Personal information
- Full name: Edward Hewitt Platt
- Date of birth: 26 March 1921
- Place of birth: Newcastle-under-Lyme, England
- Date of death: 20 September 1996 (aged 75)
- Place of death: Ilford, East London, England
- Height: 6 ft 1 in (1.85 m)
- Position: Goalkeeper

Youth career
- 0000–1937: Bath City
- 1937–1939: Colchester United
- 1939–1946: Arsenal

Senior career*
- Years: Team / Apps / (Gls)
- 1946–1953: Arsenal / 53 / (0)
- 1953–1955: Portsmouth / 31 / (0)
- 1955: Aldershot / 16 / (0)
- 1955–1957: Worcester City
- 1957–1958: Ashford Town
- Total:  / 100 / (0)

= Ted Platt =

English footballer

Edward Platt (26 March 1921 – 20 September 1996) was an English professional footballer. He played 100 games in the Football League as a goalkeeper for Arsenal, Portsmouth and Aldershot.

==Career==
Platt, who had previously been with Bath City, joined Arsenal when 17 years of age in January 1939 from Southern League club Colchester United for whom he was a reserve goalkeeper and played in their Eastern Counties League team. He made his Arsenal first team debut in November 1946 and made a total of 53 appearances for the club in the Football League. Arsenal won England's top league, the First Division, in 1952-53 but, sharing goalkeeper duties with George Swindin and Jack Kelsey, Platt made only three league appearances in the championship winning team and left the club at the end of the season.
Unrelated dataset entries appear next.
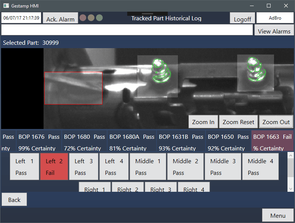
Task: Go Back to previous screen
Action: tap(14, 199)

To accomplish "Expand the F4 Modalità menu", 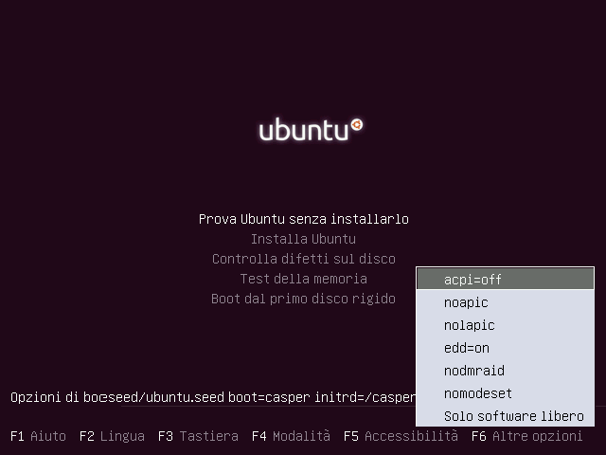I will point(291,436).
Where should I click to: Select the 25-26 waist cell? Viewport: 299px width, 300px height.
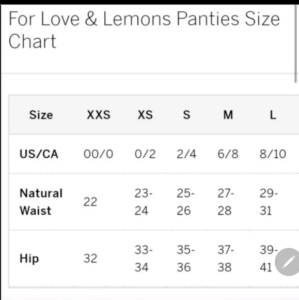(x=185, y=202)
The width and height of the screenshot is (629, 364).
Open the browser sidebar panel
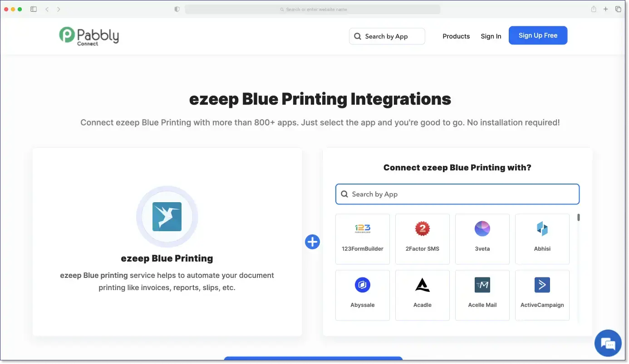33,9
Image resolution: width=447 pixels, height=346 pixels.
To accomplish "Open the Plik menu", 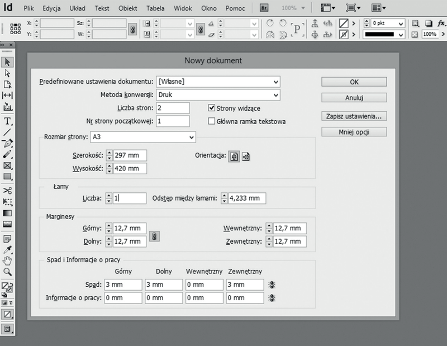I will point(29,9).
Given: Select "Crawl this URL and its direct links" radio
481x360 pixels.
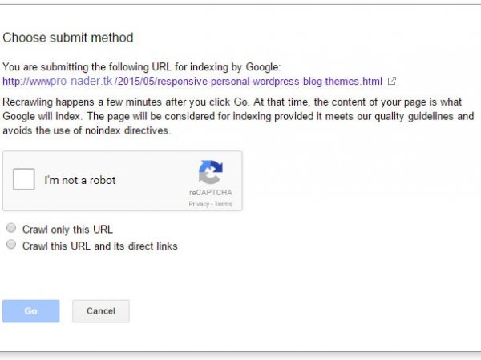Looking at the screenshot, I should pyautogui.click(x=11, y=246).

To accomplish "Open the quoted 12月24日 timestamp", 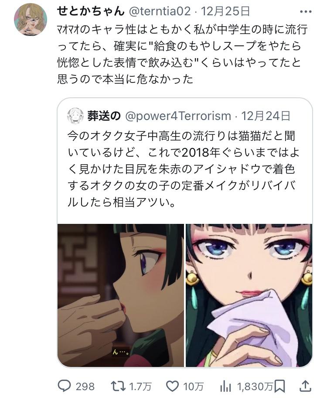I will 266,116.
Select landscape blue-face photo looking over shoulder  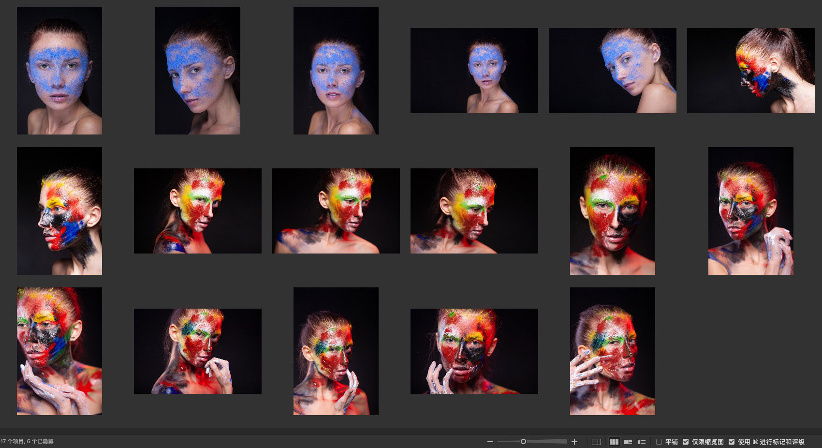(x=612, y=71)
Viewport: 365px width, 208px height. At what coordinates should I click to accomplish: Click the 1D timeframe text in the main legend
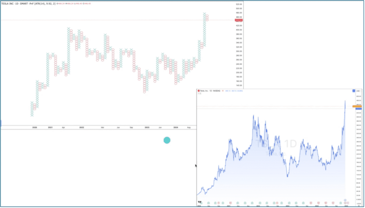tap(17, 3)
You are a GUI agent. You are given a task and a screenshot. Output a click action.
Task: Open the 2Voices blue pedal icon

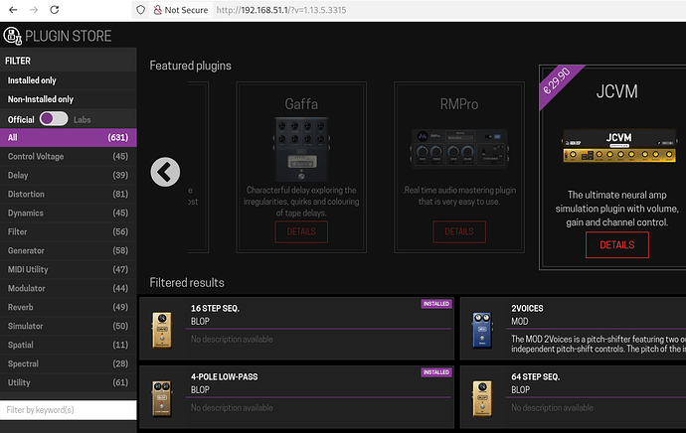(x=482, y=329)
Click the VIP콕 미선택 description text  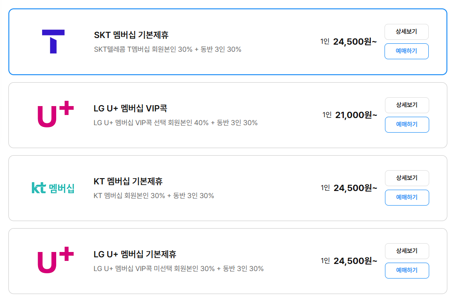(x=178, y=268)
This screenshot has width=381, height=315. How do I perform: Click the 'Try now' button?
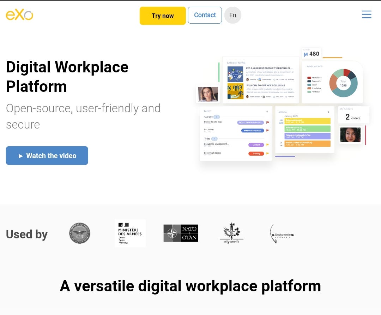(x=162, y=16)
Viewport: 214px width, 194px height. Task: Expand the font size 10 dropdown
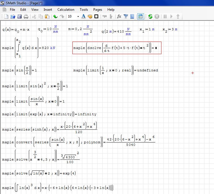pyautogui.click(x=78, y=16)
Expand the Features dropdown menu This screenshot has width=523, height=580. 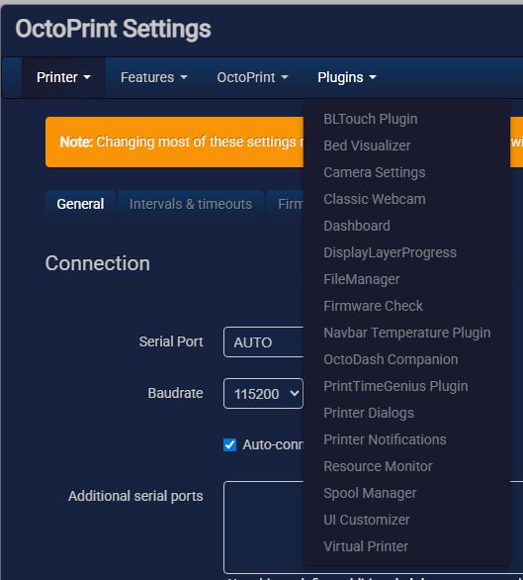tap(154, 77)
In July 1953 Platt joined Portsmouth, also of the First Division, where he remained for two seasons. After the 1954–55 season he was made available for transfer and subsequently signed with Aldershot. After playing in 16 of Aldershot's 18 initial Third Division South league matches of the 1955–56 season Platt was suspended by the club and at his own request was placed on the club's transfer list.

Within ten days, in November 1955, Platt joined Southern Football club Worcester City, staying with the club until the end of the following 1956–57 campaign. He signed with Ashford Town of the Kent League in the summer of 1957 and played with them for one season.